Degreasing Reptiles & Birds
Fresh bones are filled with natural oils and fats, aka grease. To achieve clean bones that don’t stink or form grease spots later, this grease needs to be removed. This tutorial is about degreasing fragile animals such as reptiles, birds, and baby mammals. I’m not going to do a tutorial on degreasing sub-adult to adult mammals as there are a plethora of write ups on this subject already, and they are easy to find. However, I have found it hard to find information on degreasing fragile animals.
To start with it is important to mention WHY fragile animals need to be degreased in a different way. When using standard methods such as diluted ammonia or dawn dish soap and water with heat the unfused skulls of baby mammals, and skulls of all ages with reptiles and birds, will absolutely fall apart into several pieces. Over 50 separate pieces if it is a snake skull. This is obviously not ideal, especially with tiny skulls that are verging on impossible to reassemble.
Now, don’t get me wrong, there are people that macerate and degrease these types of animals with standard methods and then painstakingly put the skulls back together, but none of that is necessary. If you use Dermestid Beetles to remove the flesh instead of maceration (which will also cause them to fall apart), and follow this method for degreasing, the skull will not fall apart. Neither will Ligament Mounted* skeletons. Much more ideal, and to me it ends up as a better piece as the skull is in it’s original natural form and position.
This example is a hatchling Water Monitor coming out of his egg that I built. This piece would have been near impossible without this method as the specimen was incredibly fragile. Using this method I was even able to preserve the egg tooth.

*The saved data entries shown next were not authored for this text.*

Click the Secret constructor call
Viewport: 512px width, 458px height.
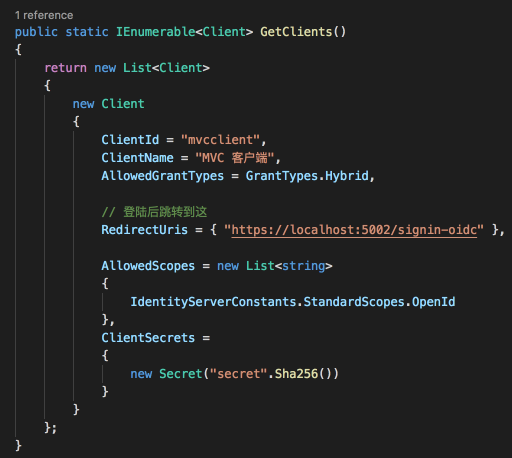point(181,374)
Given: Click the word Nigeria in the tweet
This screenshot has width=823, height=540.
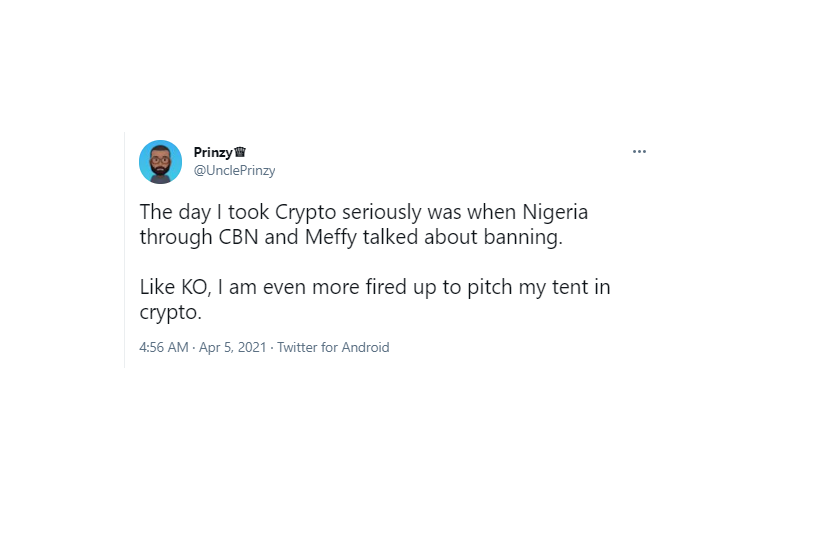Looking at the screenshot, I should [x=555, y=213].
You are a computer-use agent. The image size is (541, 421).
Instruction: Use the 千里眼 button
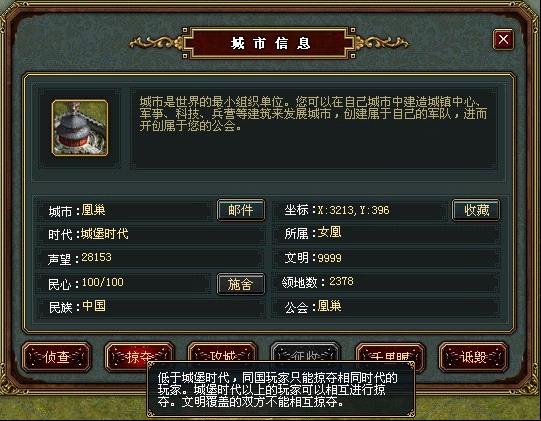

Let’s assume you have already beetled the specimen and are ready to degrease. The best solution you can use to maintain the shape and ligaments that are holding the piece together is Acetone. Undiluted, straight out of the can, Acetone. Now Acetone is flammable, so use common sense when working with it. It is also known to cause cancer and other health issues, so always wear a respirator mask when working with it.
When you place a full freshly beetled skeleton or skull into Acetone (using metal tweezers as it is bad for your skin and will melt rubber gloves), it will come back out in the exact position it went in. Acetone does not moisten the ligaments, causing the piece to either fall apart or go limp, the way other methods do. This is ideal for small and fragile specimens, and the sole reason I use Acetone. It is a more expensive method, for sure, but you make up the cost in time saved and the frustration it saves you.
Pour the Acetone into an Acetone safe container such as glass, PP or HDPE plastic containers. Most plastic containers have this information molded into the bottom of the container by the recycle logo. I typically use Ziploc Containers as they are air tight, cheap, and Acetone safe. Make sure whatever container you use has an air tight lid as Acetone evaporates rapidly and the gas is toxic. You just need to use the smallest container possible to fit the specimen in and fill with Acetone just above the highest point of the specimen so that it is completely submerged in the Acetone.
Once this is done, simply place it on a shelf in a room that doesn’t get very hot or have any open flames. Now the waiting begins. You will see the fluid start to change colors over the next day or weeks even. It starts crystal clear and begins to yellow as it dissolves the grease from the bones. Once it is a deep amber color the fluid needs to be changed. I continue to observe the container and change fluids as needed until it finally quits changing colors. Once it goes 5 days or more without changing colors, the animal is typically done degreasing and can move on to the next step, whitening.
This process can take just 5 days with small specimens that are naturally not greasy, or months with things such as tortoises which tend to be very greasy. Just keep observing and changing fluid until it stays clear. Don’t give up, it’s a waiting game for sure, and there is no set amount of time with any animal.
I usually keep one container going for small skulls only as they never change the color and the acetone is still usable. I have processed dozens of small skulls in the same container of acetone without changing fluid. This only really works with small skulls and bodies.
Once you think the animal is degreased, remove it from the Acetone with metal tweezers or tongs (not your hands, and keep in mind Acetone melts rubber gloves). Let it dry and sit for several days and see if any grease starts to appear. I typically whiten and then do this, purely because with whitened bone it is much easier to spot grease. If any pops up, I just throw it back in Acetone and start again.
It is not safe to heat Acetone, and as it is very powerful at dissolving grease without heat, it also isn’t necessary. So just keep it at room temperature.
Please dispose of used Acetone in a responsible way. Most towns have places you can take it to for proper disposal. You can dump used Acetone into a PP or HDPE 5 gallon bucket and take it to be disposed of when it is full.
*Ligament Mounts are small specimens where the beetles are stopped after all meat has been eaten but the ligaments are still holding all, or at least most, of the bones in place. This is ideal for fragile and tiny species.